Why is creating a Thread said to be expensive?

java multithreading performance concurrency

50,634

Solution 1

Why is creating a Thread said to be expensive?

Because it >>is<< expensive.

Java thread creation is expensive because there is a fair bit of work involved:

A large block of memory has to be allocated and initialized for the thread stack.
System calls need to be made to create / register the native thread with the host OS.
Descriptors need to be created, initialized and added to JVM-internal data structures.

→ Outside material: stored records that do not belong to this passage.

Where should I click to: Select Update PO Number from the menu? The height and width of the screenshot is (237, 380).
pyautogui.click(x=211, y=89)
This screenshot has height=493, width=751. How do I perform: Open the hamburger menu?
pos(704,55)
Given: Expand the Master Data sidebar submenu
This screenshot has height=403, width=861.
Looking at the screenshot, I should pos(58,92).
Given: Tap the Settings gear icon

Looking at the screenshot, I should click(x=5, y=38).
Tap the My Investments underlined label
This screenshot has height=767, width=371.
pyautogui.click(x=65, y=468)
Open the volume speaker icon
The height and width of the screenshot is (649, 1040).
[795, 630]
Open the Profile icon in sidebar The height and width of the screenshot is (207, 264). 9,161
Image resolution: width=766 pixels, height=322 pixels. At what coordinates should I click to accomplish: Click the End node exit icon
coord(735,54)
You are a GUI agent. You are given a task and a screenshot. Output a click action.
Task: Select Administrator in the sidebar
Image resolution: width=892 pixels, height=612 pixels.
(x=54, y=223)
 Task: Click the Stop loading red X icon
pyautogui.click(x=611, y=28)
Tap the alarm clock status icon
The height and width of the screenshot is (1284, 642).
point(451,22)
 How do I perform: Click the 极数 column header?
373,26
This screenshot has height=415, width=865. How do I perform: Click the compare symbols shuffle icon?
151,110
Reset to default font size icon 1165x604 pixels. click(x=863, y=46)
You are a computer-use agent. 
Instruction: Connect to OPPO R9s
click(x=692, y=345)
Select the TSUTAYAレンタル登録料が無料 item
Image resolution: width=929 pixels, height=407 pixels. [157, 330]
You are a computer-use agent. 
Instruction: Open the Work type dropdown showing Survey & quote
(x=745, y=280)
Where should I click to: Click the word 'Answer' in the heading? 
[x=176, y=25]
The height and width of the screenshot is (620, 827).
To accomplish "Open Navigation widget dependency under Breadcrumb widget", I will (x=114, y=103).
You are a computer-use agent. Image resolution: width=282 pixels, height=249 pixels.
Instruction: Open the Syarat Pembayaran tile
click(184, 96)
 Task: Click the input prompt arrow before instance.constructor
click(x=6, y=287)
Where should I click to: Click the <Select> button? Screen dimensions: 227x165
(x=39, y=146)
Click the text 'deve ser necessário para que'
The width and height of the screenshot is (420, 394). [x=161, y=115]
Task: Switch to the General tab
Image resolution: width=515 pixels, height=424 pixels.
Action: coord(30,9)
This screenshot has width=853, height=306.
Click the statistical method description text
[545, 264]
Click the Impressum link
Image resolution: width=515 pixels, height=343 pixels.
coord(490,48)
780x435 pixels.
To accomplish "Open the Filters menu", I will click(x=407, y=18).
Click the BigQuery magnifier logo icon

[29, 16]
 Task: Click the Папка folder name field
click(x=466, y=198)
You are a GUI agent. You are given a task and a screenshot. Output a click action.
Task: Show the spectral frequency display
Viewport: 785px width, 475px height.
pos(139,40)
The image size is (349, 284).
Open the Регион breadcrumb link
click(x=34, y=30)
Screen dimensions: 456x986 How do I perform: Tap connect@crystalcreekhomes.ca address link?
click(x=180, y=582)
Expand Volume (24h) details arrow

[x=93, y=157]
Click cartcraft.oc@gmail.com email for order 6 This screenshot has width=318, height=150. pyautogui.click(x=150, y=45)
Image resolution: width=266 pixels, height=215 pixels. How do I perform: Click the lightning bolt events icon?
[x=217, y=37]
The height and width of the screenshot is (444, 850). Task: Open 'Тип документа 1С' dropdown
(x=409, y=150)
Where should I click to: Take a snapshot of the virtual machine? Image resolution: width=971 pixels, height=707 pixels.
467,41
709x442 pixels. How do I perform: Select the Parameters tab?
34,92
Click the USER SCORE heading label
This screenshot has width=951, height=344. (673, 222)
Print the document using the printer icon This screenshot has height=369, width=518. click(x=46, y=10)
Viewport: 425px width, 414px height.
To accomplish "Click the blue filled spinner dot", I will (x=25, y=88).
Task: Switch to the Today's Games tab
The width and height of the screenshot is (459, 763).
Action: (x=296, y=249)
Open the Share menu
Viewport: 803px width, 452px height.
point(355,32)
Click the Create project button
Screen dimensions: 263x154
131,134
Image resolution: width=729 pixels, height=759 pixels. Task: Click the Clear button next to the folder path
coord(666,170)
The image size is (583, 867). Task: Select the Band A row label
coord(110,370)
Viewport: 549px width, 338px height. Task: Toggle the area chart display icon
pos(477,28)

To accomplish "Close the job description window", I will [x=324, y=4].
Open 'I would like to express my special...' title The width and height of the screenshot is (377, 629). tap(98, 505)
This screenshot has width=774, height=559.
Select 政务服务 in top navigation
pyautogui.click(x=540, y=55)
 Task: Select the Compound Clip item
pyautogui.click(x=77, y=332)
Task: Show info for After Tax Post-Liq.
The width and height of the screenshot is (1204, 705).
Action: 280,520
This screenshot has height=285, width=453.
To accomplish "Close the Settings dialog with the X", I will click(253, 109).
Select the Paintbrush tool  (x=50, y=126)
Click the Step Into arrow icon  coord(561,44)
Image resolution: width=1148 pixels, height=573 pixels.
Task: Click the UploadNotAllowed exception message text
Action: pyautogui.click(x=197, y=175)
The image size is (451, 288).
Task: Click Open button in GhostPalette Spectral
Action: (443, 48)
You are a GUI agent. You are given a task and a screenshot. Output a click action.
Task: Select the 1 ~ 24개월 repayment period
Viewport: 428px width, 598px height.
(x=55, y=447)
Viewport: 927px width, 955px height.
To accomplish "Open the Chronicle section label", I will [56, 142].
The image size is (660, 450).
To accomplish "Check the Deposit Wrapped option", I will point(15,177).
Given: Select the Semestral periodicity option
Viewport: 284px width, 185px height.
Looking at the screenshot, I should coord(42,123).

It is also expensive in the sense that the thread ties down resources as long as it is alive; e.g. the thread stack, any objects reachable from the stack, the JVM thread descriptors, the OS native thread descriptors.

The costs of all of these things are platform specific, but they are not cheap on any Java platform I've ever come across.

A Google search found me an old benchmark that reports a thread creation rate of ~4000 per second on a Sun Java 1.4.1 on a 2002 vintage dual processor Xeon running 2002 vintage Linux. A more modern platform will give better numbers ... and I can't comment on the methodology ... but at least it gives a ballpark for how expensive thread creation is likely to be.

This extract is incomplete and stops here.